Reproduction scenario

```
Window limit = 3, per-add saves (as done by MessageChatMemoryAdvisor):
add([UserMsg1]) → [UserMsg1]
add([AssistantMsg(tool)]) → [UserMsg1, AssistantMsg(tool)]
add([ToolResponseMsg]) → [UserMsg1, AssistantMsg(tool), ToolResponseMsg] ← at limit
add([AssistantMsg_final]) → trim 1 → [AssistantMsg(tool), ToolResponseMsg, AssistantMsg_final]

Next turn:
add([UserMsg2]) → trim 1 → [ToolResponseMsg, AssistantMsg_final, UserMsg2]
^^^ orphaned — no preceding tool_use → Anthropic 400
```

Solution

After the standard head-truncation, scan the retained list for any `ToolResponseMessage` entries that appear before the first non-system, non-tool-response message. Drop all of them — they are orphans whose `AssistantMessage(tool_use)` partner was evicted.

```java
private static List dropOrphanedToolResponses(List messages) {
// skip leading SystemMessages (always preserved)
// drop all consecutive ToolResponseMessages at the head
// (their AssistantMessage partner was evicted by the window trim)
}
```

Changes

  • `MessageWindowChatMemory.java`: call `dropOrphanedToolResponses()` after head-truncation
  • `MessageWindowChatMemoryTests.java`: four new tests

Tests

All existing 18 tests continue to pass.
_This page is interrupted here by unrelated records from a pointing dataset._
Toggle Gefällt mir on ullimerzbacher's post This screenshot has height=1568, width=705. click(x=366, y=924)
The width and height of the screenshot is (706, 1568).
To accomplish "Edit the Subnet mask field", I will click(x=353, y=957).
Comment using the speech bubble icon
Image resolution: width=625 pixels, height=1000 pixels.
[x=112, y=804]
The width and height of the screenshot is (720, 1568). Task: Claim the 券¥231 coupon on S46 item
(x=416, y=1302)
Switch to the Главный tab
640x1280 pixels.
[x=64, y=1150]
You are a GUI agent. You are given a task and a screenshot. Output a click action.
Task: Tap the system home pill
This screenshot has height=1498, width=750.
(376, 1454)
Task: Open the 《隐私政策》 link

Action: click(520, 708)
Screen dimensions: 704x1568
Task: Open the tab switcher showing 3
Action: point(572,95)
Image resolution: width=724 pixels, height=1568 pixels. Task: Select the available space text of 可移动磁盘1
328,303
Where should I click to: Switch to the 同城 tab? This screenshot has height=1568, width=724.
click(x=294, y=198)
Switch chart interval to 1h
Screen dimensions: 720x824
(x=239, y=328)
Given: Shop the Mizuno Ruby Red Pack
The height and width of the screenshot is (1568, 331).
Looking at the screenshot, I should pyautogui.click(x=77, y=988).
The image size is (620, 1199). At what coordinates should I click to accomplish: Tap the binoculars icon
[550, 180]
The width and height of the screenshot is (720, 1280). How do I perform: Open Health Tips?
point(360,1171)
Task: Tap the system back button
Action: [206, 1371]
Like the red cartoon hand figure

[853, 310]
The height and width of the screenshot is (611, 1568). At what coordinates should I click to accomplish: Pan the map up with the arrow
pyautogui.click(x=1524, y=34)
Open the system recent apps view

Four new tests added:

  • `orphanedToolResponseIsDroppedWhenToolUseEvicted` — single orphan
  • `multipleConsecutiveOrphanedToolResponsesAreAllDropped` — two back-to-back orphans from a multi-tool-call turn
  • `toolPairPreservedWhenBothFitInWindow` — complete pair survives eviction
  • `systemMessagePreservedWhenOrphanedToolResponseDropped` — system message stays at position 0
  • `loneOrphanedToolResponseWithMaxMessagesOneResultsInEmptyHistory` — edge case: single orphan leaves empty history

Known limitation

`dropOrphanedToolResponses` only catches orphans created by FIFO head-first eviction — the only eviction strategy currently implemented. If a future strategy evicts an `AssistantMessage(tool_call)` from a non-leading position, its `ToolResponseMessage` would not be detected.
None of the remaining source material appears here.